**TASK TO CARRY OUT**
Retyping each entry exactly is the whole task.

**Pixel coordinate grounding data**
○ ○ ○ ○ ○

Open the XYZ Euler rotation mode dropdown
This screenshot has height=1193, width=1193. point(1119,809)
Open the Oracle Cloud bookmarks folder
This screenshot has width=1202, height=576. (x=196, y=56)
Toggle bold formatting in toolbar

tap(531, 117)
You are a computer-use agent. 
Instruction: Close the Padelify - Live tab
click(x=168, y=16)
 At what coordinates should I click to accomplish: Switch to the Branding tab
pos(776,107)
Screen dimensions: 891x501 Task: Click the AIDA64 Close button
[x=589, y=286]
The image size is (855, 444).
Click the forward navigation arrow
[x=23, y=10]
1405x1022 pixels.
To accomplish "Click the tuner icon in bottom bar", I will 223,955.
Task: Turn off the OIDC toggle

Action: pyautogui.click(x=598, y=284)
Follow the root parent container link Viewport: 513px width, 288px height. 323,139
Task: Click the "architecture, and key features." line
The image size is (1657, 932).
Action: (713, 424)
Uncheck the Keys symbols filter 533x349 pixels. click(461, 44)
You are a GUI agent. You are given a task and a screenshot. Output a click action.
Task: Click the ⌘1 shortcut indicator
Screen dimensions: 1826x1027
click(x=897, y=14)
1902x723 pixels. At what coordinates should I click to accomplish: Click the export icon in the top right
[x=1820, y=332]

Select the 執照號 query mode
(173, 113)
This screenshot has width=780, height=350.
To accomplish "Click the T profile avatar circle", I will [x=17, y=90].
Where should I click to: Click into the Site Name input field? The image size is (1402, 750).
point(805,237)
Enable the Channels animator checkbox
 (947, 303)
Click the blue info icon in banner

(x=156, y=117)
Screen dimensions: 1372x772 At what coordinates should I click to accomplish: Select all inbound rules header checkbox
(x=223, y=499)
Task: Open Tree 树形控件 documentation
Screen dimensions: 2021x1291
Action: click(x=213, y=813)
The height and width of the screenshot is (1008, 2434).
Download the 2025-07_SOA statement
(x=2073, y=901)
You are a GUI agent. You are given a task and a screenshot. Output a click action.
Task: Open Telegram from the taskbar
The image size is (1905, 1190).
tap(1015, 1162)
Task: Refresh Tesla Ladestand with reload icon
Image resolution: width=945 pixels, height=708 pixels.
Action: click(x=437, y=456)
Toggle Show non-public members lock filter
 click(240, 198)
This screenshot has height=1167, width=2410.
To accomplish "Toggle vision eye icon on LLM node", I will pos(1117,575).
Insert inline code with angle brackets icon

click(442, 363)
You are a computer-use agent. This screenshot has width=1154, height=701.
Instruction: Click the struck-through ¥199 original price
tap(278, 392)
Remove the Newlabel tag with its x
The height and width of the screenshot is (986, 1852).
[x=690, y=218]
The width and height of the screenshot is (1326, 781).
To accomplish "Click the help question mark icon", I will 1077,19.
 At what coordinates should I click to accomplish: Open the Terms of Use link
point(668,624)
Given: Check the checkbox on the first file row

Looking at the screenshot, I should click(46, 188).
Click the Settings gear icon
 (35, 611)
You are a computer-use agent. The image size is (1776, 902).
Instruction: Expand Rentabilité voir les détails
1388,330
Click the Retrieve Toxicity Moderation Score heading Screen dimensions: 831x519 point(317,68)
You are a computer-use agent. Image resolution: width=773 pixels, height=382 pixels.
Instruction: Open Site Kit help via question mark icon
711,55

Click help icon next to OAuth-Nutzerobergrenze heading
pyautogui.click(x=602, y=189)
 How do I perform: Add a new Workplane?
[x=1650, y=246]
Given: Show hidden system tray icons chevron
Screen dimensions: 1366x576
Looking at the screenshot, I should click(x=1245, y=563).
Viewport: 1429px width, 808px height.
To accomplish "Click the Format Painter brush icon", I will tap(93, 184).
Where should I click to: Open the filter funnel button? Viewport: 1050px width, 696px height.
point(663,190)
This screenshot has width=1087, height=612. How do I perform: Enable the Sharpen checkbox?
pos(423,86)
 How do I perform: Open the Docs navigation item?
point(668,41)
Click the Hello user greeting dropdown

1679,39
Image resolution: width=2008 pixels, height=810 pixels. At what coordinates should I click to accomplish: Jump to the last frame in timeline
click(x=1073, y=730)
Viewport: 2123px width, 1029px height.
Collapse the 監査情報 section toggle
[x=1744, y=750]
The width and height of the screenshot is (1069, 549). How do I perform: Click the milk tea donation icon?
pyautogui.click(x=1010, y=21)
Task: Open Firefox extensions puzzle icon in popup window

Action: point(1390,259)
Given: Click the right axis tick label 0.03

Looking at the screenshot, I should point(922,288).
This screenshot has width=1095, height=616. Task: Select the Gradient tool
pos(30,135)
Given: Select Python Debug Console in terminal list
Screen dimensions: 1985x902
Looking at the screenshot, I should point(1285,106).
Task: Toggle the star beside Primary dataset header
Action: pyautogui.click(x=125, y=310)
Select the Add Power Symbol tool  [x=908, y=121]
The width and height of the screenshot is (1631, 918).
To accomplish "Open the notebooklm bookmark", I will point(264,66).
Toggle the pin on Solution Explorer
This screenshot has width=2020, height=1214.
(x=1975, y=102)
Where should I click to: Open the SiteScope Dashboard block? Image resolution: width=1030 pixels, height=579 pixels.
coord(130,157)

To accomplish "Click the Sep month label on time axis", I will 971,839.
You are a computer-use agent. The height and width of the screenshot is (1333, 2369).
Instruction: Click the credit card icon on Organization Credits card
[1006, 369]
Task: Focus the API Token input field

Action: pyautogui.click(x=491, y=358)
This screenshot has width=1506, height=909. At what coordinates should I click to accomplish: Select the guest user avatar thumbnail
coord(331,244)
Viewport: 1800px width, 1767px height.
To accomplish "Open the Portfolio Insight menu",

○ ○ ○ ○ ○

**RESULT OF THIS EXERCISE**
Open the XYZ Euler rotation mode dropdown
This screenshot has height=1193, width=1193. point(1119,809)
Open the Oracle Cloud bookmarks folder
This screenshot has width=1202, height=576. (x=196, y=56)
Toggle bold formatting in toolbar

tap(531, 117)
You are a computer-use agent. 
Instruction: Close the Padelify - Live tab
click(x=168, y=16)
 At what coordinates should I click to accomplish: Switch to the Branding tab
pos(776,107)
Screen dimensions: 891x501 Task: Click the AIDA64 Close button
[x=589, y=286]
The image size is (855, 444).
Click the forward navigation arrow
[x=23, y=10]
1405x1022 pixels.
To accomplish "Click the tuner icon in bottom bar", I will 223,955.
Task: Turn off the OIDC toggle

Action: pyautogui.click(x=598, y=284)
Follow the root parent container link Viewport: 513px width, 288px height. 323,139
Task: Click the "architecture, and key features." line
The image size is (1657, 932).
Action: (713, 424)
Uncheck the Keys symbols filter 533x349 pixels. click(461, 44)
You are a GUI agent. You are given a task and a screenshot. Output a click action.
Task: Click the ⌘1 shortcut indicator
Screen dimensions: 1826x1027
click(x=897, y=14)
1902x723 pixels. At what coordinates should I click to accomplish: Click the export icon in the top right
[x=1820, y=332]

Select the 執照號 query mode
(173, 113)
This screenshot has width=780, height=350.
To accomplish "Click the T profile avatar circle", I will [x=17, y=90].
Where should I click to: Click into the Site Name input field? The image size is (1402, 750).
point(805,237)
Enable the Channels animator checkbox
 (947, 303)
Click the blue info icon in banner

(x=156, y=117)
Screen dimensions: 1372x772 At what coordinates should I click to accomplish: Select all inbound rules header checkbox
(x=223, y=499)
Task: Open Tree 树形控件 documentation
Screen dimensions: 2021x1291
Action: click(x=213, y=813)
The height and width of the screenshot is (1008, 2434).
Download the 2025-07_SOA statement
(x=2073, y=901)
You are a GUI agent. You are given a task and a screenshot. Output a click action.
Task: Open Telegram from the taskbar
The image size is (1905, 1190).
tap(1015, 1162)
Task: Refresh Tesla Ladestand with reload icon
Image resolution: width=945 pixels, height=708 pixels.
Action: click(x=437, y=456)
Toggle Show non-public members lock filter
 click(240, 198)
This screenshot has height=1167, width=2410.
To accomplish "Toggle vision eye icon on LLM node", I will pos(1117,575).
Insert inline code with angle brackets icon

click(442, 363)
You are a computer-use agent. This screenshot has width=1154, height=701.
Instruction: Click the struck-through ¥199 original price
tap(278, 392)
Remove the Newlabel tag with its x
The height and width of the screenshot is (986, 1852).
[x=690, y=218]
The width and height of the screenshot is (1326, 781).
To accomplish "Click the help question mark icon", I will 1077,19.
 At what coordinates should I click to accomplish: Open the Terms of Use link
point(668,624)
Given: Check the checkbox on the first file row

Looking at the screenshot, I should click(46, 188).
Click the Settings gear icon
 (35, 611)
You are a computer-use agent. The image size is (1776, 902).
Instruction: Expand Rentabilité voir les détails
1388,330
Click the Retrieve Toxicity Moderation Score heading Screen dimensions: 831x519 point(317,68)
You are a computer-use agent. Image resolution: width=773 pixels, height=382 pixels.
Instruction: Open Site Kit help via question mark icon
711,55

Click help icon next to OAuth-Nutzerobergrenze heading
pyautogui.click(x=602, y=189)
 How do I perform: Add a new Workplane?
[x=1650, y=246]
Given: Show hidden system tray icons chevron
Screen dimensions: 1366x576
Looking at the screenshot, I should click(x=1245, y=563).
Viewport: 1429px width, 808px height.
To accomplish "Click the Format Painter brush icon", I will tap(93, 184).
Where should I click to: Open the filter funnel button? Viewport: 1050px width, 696px height.
point(663,190)
This screenshot has width=1087, height=612. How do I perform: Enable the Sharpen checkbox?
pos(423,86)
 How do I perform: Open the Docs navigation item?
point(668,41)
Click the Hello user greeting dropdown

1679,39
Image resolution: width=2008 pixels, height=810 pixels. At what coordinates should I click to accomplish: Jump to the last frame in timeline
click(x=1073, y=730)
Viewport: 2123px width, 1029px height.
Collapse the 監査情報 section toggle
[x=1744, y=750]
The width and height of the screenshot is (1069, 549). How do I perform: Click the milk tea donation icon?
pyautogui.click(x=1010, y=21)
Task: Open Firefox extensions puzzle icon in popup window

Action: point(1390,259)
Given: Click the right axis tick label 0.03

Looking at the screenshot, I should point(922,288).
This screenshot has width=1095, height=616. Task: Select the Gradient tool
pos(30,135)
Given: Select Python Debug Console in terminal list
Screen dimensions: 1985x902
Looking at the screenshot, I should point(1285,106).
Task: Toggle the star beside Primary dataset header
Action: pyautogui.click(x=125, y=310)
Select the Add Power Symbol tool  [x=908, y=121]
The width and height of the screenshot is (1631, 918).
To accomplish "Open the notebooklm bookmark", I will point(264,66).
Toggle the pin on Solution Explorer
This screenshot has width=2020, height=1214.
(x=1975, y=102)
Where should I click to: Open the SiteScope Dashboard block? Image resolution: width=1030 pixels, height=579 pixels.
coord(130,157)

To accomplish "Click the Sep month label on time axis", I will 971,839.
You are a computer-use agent. The height and width of the screenshot is (1333, 2369).
Instruction: Click the credit card icon on Organization Credits card
[1006, 369]
Task: Focus the API Token input field

Action: pyautogui.click(x=491, y=358)
This screenshot has width=1506, height=909. At what coordinates should I click to accomplish: Select the guest user avatar thumbnail
coord(331,244)
Viewport: 1800px width, 1767px height.
To accomplish "Open the Portfolio Insight menu",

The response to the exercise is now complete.